Active COVID Case Count Doubled Over The Last 2 1/2 Weeks In Hopkins County

3 COVID Deaths Confirmed For Hopkins County In Last 45 Days

Although the number of active COVID cases Texas Department of State Health Services has reported this week are lower than those reported from August through November, the active case count for Hopkins County has more than doubled in the last 2 1/2 weeks. Three additional Hopkins County residents are also confirmed to have died from COVID over the last 45 days as well, according to the DSHS Daily Case Counts dashboard reports.

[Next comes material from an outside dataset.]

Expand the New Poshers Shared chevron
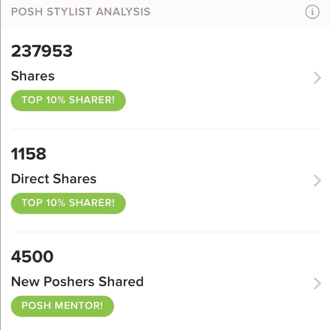The image size is (330, 330). (x=317, y=283)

As was the case earlier in the year, just when it seemed COVID had been licked or at least reduced to less than 25 active cases among county residents daily from June 27 to July 16, the case count has begun rising again. From July 17 through Sept. 14 as the Delta variant spread across the world, Hopkins County went from having 29 residents who actively had COVID to 498 active cases.

COVID CategoryCumulative
Case Count
Confirmed Cases3,291
Probable Cases2,289
Fatalities149
Active Cases (Estimated)90
Recovered (Estimated)5,340
DSHS Dec. 15 case data

Things appeared to have turned around for Hopkins County, as the number of active cases among Hopkins County residents dropped from 484 on Sept. 15 to 40 active cases on Nov. 28, 2021. People have begun returning to normal practices, holding events and gatherings with increasingly more people in attendance and fewer of the health precautions observed last fall and winter or even as early as spring and the start of the school observed. Instead of the rule and norm, individuals wearing facemasks has become the exception again, with fewer face covering worn in offices, school, stores or the public in general.

However, the virus is once again on the rise in Hopkins County. In fact, the active case count among Hopkins County residents has more than doubled, rising from 40 Nov. 28 to 44 Nov. 29, then 57 on the last day of the month. The active case count peaked at 74 the first week of December, fluctuating between 60 and 75. In only one of the past 8 days have there been less than 80 Hopkins County residents reported to actively have the virus. On Dec. 15, 2021, the active case count for Hopkins County was 90. That’s 50 more people than on Nov. 28, including 21 in the past 2 days (10 new confirmed cases on Dec. 14 and 11 on Dec. 15).

The Centers for Disease Control and Prevention’s latest data shows that to be a high transmission rate and recommends that “Everyone in Hopkins County, Texas should wear a mask in public, indoor settings. Mask requirements might vary from place to place.” The CDC reports 46 cases and two new hospital admissions for Hopkins County on Dec. 16. The county had a 4.92 percent positivity rate from Dec. 6 to Dec. 12.

DSHS reports that 98.3 percent of Texans (171 individuals) who had COVID from Nov. 28 to Dec. 4, 2021, were determined to have the Delta variant; one Texan had Omicron variant and two had another strain of the virus.

DSHS County Trends dashboard chart for dates Hopkins County residents have died from COVID.

Also, DSHS has recently confirmed based on cause listed on death certificates recorded by the state’s vital statistics office that three additional Hopkins County residents have died from COVID since Oct. 22: one person each died on Nov. 5, Nov. 22 and the latest on Dec. 4, a day in which 68 Hopkins County residents were reported to actively have the virus. That makes 149 Hopkins County residents who have died from COVID since the virus began, 84 in 2020 and 65 Hopkins County COVID deaths in 2021.

From March 21, 2020 to Dec. 15, 2021, a total of 3,291 Hopkins County residents have been confirmed by lab testing to have contracted the virus and another 2,289 probable cases, determined by the CDC definition, which counts as a probable case any person who has either tested positive through an antigen test or has a combination of symptoms and a known exposure to someone with COVID without a more likely diagnosis. Altogether, that’s a cumulative 5,580 Hopkins County residents who’ve had COVID since March of 2020, including 5,340 who’ve recovered.